Tuesday, July 20, 2010

Strange embedfellows

In early 2003 I got a couple of phone calls from Arian Campo-Flores, a Newsweek reporter (pictured) who worked on stories about the US peace movement and its effort to slow, stop and reverse the mad charge toward the invasion of Iraq. He's a brilliant student both academically--summa cum laude from UC-Berkeley in Development Studies, 1993--and of humanity. He is at least trilingual, was a teacher in Buenos Aires (he's a member of the National Association of Hispanic Journalists), and was quite personable and insightful. Near the end of our final interview, I asked him what next, now that it appeared that our movement had failed.

"Boot camp," he replied. "I'm going to be embedded." From that point on, the interview protocol flipped. I had many questions, though he only had time and discretion for a few.
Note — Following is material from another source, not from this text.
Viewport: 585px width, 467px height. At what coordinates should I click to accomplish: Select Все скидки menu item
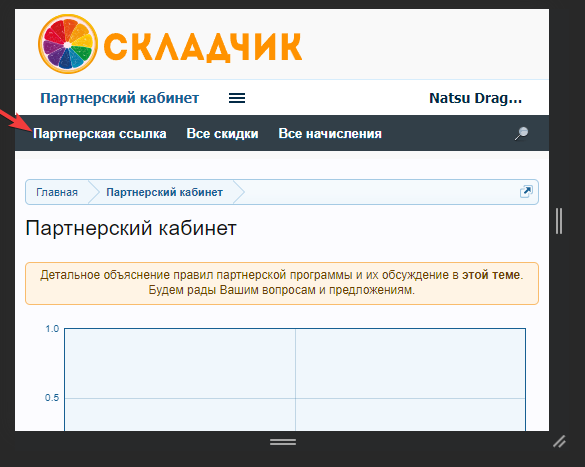[x=222, y=134]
Unlike him, I am a more blunt interviewer and went right to it.

"Do you feel you can be true to your journalistic ideal of objectivity if you are living with troops at war?" I asked.

He didn't miss a beat. "Oh, sure, I can handle that." He seemed quite confident, almost as though it was not a matter of great concern. I told him I trusted him, but that I didn't share his rosy optimism about those chances.
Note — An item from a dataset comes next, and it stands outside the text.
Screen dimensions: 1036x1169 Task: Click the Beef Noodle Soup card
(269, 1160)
"You may find that when you get to the line of scrimmage, you will have a much harder time writing with real journalistic honesty about the soldiers who are shooting at the people who seem to be shooting at you," I noted. And I wished him safety.

Campo-Flores did go on to embed with the Third Infantry Division(shown making new friends in Iraq) and then with U.S. Special Forces. He is back to being the Newsweek Miami Bureau chief. He does outstanding work covering immigration issues and his recent work on racism in the Tea Party is quite sound.

The response to the US media's utter failure to get it right on time sounds shrill from those of us who expected much more from a huge network of very smart and seemingly ethically solid journalists. Some, in retrospect, are more measured:

"Many American civic organizations did raise cautions about what was clearly the determination by the president and his close associates to launch a preemptive war. However, in the aftermath of the attacks of September 11, 2001, emotions of fear and anger, the desire for retribution, and the wish to take strong actions were readily aroused. The news media could have done better, at least by noting the lack of evidence of imminent danger or of Iraqi culpability in the 9/11 attacks, by reporting the reasons for widespread opposition to going to war, and by reporting on alternatives to war that were being suggested."
--Louis Kriesberg, Constructive conflicts: From escalation to resolution (2007, 3rd ed., p. 181)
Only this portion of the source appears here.